→ YOUR OBJECTIVE: Copy each line, word for word, from the one with "The image size is (495, 428)." through the final line of the listing, but skip the pictures.

→ EXTRACTED INFORMATION:

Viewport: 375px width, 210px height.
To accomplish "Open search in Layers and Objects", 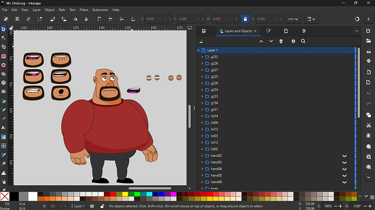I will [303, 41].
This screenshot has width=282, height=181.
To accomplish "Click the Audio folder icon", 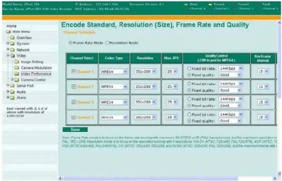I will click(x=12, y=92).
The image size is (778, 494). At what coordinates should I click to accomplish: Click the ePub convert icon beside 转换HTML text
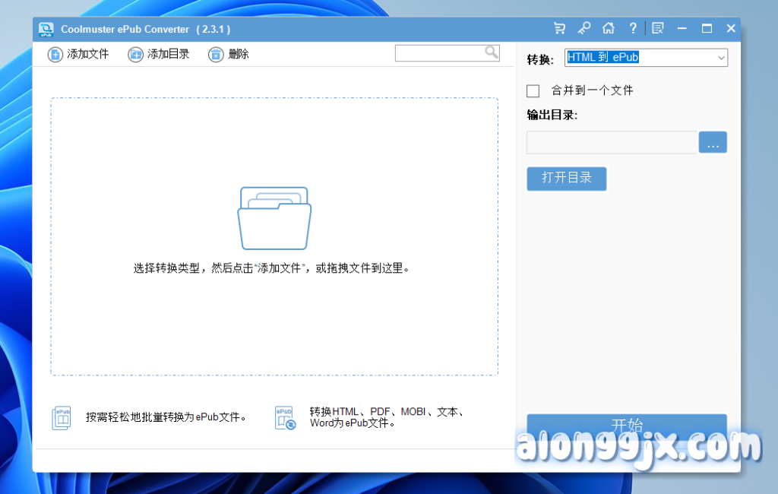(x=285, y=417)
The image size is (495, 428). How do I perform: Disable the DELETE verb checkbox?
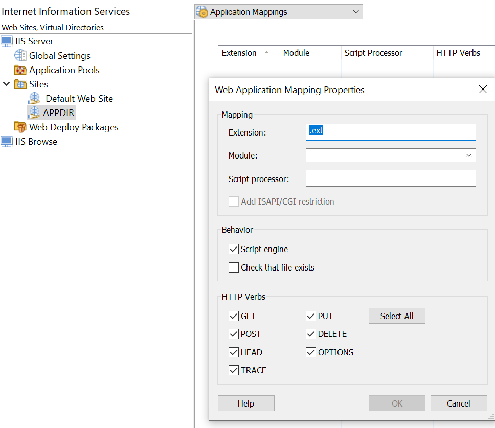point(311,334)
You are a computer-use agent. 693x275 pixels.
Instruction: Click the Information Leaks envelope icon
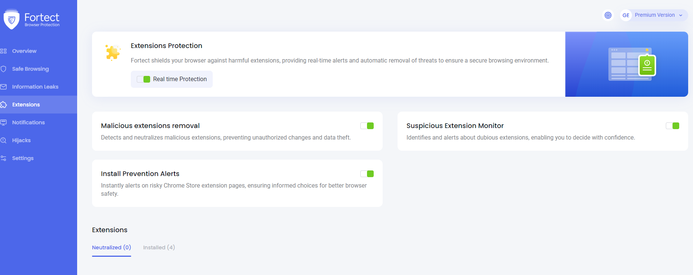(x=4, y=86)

→ EXERCISE RESPONSE:
The image size is (495, 428). How do I perform: Disable the DELETE verb checkbox?
point(311,334)
You are a computer-use agent. 693x275 pixels.
Instruction: Click the Information Leaks envelope icon
(x=4, y=86)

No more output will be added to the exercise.